Honda recalls 1.2M Accords; battery sensors can catch fire

File-This Feb. 10, 2010, file photo shows Honda Motor Co.'s vehicle on display in front of the automaker's headquarters in Tokyo, Japan. Honda is going public in an effort to debunk claims by lawyers that it knew about the hazards of exploding Takata air bag inflators nearly two decades ago but covered them up. The automaker issued a statement Friday, June 23, 2017, that outlines its defense against claims that Honda should compensate car owners because the use of Takata air bags caused their vehicles to lose value. (AP Photo/Shizuo Kambayashi, File)

DETROIT (AP) — Honda is recalling 1.2 million Accord midsize cars in the U.S. because a battery sensor can short out and potentially cause a fire.

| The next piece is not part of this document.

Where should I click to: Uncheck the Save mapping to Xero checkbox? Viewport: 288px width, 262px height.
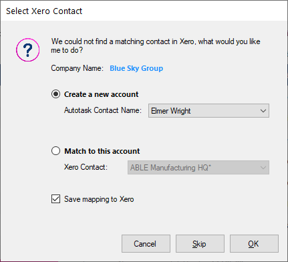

The recall covers cars from the 2013 through 2016 model years. Honda says it has four reports of engine compartment fires due to the problem but no injuries. All the fires were in states where salt is used to clear roads in the winter.

The company says the sensors on the negative terminal of the battery aren’t properly sealed from moisture. Road salt can get in and cause corrosion and an electrical short. A shorted sensor can heat up and possibly catch fire.

Dealers will inspect the sensors. Faulty ones will be replaced. Those without problems will get an adhesive sealant and will be replaced when parts are available.